→ **Data for this task**:
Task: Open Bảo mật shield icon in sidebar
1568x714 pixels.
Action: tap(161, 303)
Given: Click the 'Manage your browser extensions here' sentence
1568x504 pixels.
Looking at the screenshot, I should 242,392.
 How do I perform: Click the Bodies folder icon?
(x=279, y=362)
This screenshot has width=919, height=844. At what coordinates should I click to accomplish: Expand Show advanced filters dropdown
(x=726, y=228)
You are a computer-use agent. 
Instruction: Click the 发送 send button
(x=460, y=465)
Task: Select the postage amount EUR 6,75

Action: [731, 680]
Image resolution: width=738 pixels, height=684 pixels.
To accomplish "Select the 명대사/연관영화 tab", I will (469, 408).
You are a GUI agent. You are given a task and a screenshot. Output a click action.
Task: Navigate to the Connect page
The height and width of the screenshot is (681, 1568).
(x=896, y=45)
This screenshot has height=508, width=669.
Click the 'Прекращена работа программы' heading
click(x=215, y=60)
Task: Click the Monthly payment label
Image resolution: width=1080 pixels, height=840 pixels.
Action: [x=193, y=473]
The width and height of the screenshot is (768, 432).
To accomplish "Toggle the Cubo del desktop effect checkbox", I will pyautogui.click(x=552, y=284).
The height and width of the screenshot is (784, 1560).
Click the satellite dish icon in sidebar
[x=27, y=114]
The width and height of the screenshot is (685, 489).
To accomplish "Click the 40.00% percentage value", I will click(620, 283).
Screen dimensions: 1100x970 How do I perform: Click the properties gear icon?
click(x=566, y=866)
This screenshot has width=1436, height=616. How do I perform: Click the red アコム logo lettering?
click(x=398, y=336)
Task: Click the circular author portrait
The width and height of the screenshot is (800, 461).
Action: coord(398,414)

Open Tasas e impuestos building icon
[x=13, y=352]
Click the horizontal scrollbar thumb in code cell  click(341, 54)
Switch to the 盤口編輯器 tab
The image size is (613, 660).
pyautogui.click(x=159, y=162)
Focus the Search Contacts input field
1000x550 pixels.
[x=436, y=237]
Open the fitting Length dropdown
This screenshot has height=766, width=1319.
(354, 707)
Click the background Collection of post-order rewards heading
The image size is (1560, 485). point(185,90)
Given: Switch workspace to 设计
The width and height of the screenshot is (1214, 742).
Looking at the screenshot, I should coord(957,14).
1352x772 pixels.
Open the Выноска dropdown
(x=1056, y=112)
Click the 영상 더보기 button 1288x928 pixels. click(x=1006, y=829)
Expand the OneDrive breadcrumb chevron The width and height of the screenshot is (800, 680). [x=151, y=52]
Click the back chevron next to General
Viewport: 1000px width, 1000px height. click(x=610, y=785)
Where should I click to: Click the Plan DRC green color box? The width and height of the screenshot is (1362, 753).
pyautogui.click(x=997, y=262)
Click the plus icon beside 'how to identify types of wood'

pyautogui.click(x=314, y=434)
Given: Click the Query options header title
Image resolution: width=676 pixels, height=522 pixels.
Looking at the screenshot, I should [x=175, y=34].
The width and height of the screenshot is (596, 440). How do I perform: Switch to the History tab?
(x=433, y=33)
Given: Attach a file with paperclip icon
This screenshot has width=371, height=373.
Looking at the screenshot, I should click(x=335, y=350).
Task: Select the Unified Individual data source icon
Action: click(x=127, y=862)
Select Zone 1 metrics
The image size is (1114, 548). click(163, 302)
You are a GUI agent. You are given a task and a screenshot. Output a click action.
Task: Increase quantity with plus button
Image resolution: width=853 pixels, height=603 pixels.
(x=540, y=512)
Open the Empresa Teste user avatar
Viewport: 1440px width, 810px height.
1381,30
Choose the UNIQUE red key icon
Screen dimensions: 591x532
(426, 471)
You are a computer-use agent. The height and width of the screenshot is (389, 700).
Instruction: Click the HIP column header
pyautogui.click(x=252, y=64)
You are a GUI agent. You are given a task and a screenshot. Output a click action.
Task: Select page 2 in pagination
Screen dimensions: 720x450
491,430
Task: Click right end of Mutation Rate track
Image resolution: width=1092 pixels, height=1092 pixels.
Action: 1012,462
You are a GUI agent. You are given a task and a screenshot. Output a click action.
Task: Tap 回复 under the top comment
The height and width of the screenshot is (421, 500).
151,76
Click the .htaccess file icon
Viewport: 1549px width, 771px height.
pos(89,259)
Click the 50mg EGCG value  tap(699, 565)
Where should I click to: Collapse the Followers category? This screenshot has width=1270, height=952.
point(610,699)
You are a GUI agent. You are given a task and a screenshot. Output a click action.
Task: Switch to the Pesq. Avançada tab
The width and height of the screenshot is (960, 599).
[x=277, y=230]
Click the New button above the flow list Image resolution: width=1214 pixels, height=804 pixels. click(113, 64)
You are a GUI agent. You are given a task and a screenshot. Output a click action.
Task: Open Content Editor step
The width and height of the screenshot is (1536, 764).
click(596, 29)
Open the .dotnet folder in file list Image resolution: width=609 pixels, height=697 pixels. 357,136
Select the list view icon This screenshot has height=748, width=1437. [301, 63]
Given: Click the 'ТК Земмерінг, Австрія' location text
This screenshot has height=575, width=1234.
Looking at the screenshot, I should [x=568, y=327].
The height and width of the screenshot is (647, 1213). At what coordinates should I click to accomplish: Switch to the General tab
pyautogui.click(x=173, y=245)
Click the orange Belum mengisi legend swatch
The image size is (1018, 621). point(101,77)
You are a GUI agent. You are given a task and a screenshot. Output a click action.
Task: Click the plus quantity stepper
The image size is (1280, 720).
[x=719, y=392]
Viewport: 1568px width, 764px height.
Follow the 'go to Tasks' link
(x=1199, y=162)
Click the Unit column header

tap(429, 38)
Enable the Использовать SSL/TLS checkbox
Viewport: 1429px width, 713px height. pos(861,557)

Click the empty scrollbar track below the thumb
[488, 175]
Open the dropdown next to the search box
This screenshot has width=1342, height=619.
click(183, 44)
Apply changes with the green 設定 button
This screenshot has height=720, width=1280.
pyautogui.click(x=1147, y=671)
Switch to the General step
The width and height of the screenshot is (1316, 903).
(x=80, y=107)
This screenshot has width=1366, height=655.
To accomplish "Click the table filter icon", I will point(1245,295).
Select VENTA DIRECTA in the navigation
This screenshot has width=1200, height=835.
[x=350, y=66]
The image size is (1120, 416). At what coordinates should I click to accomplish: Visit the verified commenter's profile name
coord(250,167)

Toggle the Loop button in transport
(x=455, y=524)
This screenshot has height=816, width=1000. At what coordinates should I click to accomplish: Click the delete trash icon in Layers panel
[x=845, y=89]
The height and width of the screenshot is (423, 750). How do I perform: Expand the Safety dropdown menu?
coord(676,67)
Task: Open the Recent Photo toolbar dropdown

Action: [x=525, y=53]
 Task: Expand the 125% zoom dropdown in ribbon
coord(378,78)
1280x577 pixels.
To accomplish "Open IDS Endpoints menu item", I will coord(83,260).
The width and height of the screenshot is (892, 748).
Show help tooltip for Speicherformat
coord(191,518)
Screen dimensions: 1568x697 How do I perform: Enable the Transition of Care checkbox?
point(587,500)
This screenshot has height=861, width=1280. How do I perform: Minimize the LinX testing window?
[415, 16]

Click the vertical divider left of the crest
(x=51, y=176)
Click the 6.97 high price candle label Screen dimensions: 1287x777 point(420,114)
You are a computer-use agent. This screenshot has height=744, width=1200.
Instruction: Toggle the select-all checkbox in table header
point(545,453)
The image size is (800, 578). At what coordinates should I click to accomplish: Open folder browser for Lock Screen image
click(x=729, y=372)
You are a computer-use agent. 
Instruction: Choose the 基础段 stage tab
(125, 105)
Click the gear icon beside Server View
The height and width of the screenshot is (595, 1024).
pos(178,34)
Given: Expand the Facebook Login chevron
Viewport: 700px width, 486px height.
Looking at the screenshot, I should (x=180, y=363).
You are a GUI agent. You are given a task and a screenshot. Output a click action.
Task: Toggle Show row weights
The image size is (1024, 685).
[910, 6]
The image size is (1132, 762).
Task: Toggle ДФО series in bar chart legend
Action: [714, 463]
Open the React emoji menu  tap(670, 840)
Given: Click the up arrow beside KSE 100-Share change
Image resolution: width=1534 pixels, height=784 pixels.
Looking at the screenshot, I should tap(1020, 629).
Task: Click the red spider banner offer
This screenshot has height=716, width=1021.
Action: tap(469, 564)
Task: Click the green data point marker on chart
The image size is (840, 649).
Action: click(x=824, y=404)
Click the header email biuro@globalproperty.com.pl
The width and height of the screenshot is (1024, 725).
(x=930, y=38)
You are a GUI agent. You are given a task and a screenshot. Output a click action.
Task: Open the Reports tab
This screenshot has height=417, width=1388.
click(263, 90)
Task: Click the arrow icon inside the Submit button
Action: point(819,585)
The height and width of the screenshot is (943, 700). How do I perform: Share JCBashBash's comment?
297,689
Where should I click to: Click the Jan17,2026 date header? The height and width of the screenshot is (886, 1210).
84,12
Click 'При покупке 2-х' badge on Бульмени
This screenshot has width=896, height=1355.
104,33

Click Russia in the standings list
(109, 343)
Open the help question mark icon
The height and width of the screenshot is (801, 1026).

→ **Exercise details**: In the entries above, one line contains "Task: Toggle Show row weights" and another contains "Given: Click the up". Reproduce exactly those two lines and the lines between them, nothing else.

→ **Exercise response**:
Task: Toggle Show row weights
The image size is (1024, 685).
[910, 6]
The image size is (1132, 762).
Task: Toggle ДФО series in bar chart legend
Action: [714, 463]
Open the React emoji menu  tap(670, 840)
Given: Click the up arrow beside KSE 100-Share change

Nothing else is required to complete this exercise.